In this case, it may come from another strain that was in the chain of infection (between animals and then humans) that has undergone several mutations.

stigma risk

The study authors estimate that the virus remained in the bodies of infected patients years ago. It could have been activated again, causing a pandemic.

It’s not an entirely new hypothesis. It was already known that the virus can remain in the body. Remarkably, it is able to cause a new disease long after the first infection.

“It’s a new paradigm: the possibility of transmission from an infected person during an epidemic could be the starting point of a new outbreak,” Alpha Keita, one of the lead authors, explains to AFP.

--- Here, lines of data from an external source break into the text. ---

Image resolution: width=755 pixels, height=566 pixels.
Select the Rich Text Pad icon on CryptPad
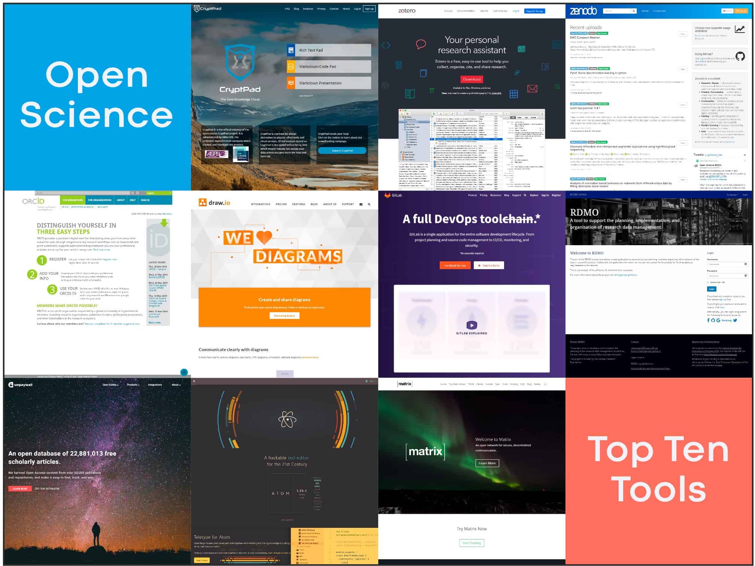coord(290,50)
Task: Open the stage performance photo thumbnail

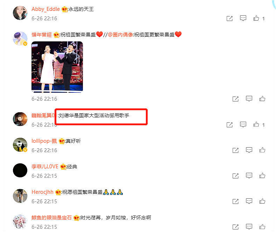Action: pos(57,67)
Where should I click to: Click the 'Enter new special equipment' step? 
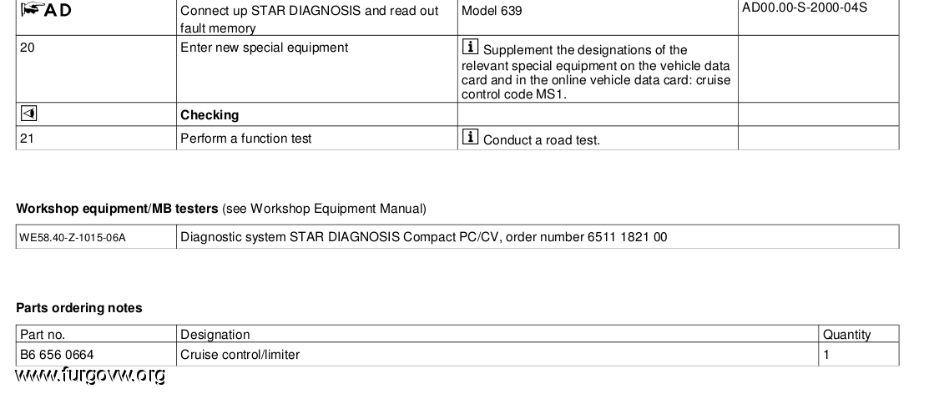tap(265, 48)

There is no conclusive evidence that this is the case, but the data published on Wednesday tilted in that direction. Some researchers who were not involved in the study think so, too.

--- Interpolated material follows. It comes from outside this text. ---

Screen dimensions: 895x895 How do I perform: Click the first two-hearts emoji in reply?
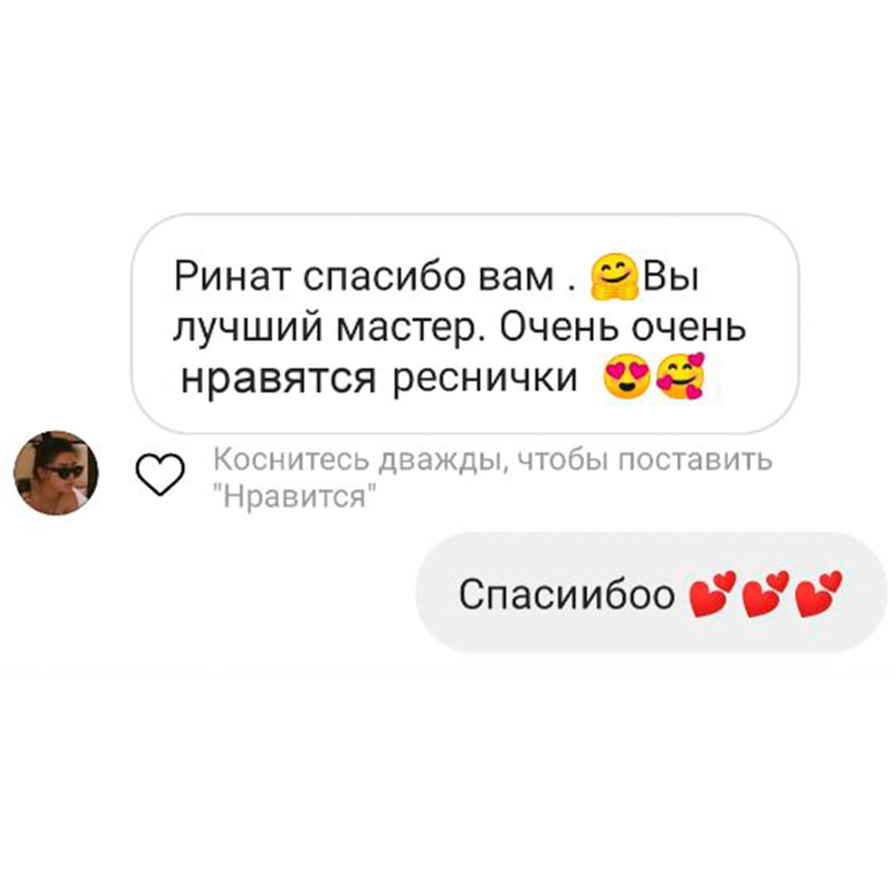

They are “remarkable and significant results”, assesses Trudy Lang, a global health expert at Oxford University, contacted by AFP through the British Science Information Centre.

“It seems that this new epidemic was a re-emergence and not a new one,” he says.

But he says there are “a lot of doubts”. “What makes a latent infection an infection in general and how should these conditions be treated?”

The hypothesis of a latent virus in some survivors has public health implications, as previous patients will need to be followed up.

The study’s authors and other researchers fear that survivors are living with the stigma of dangerous individuals.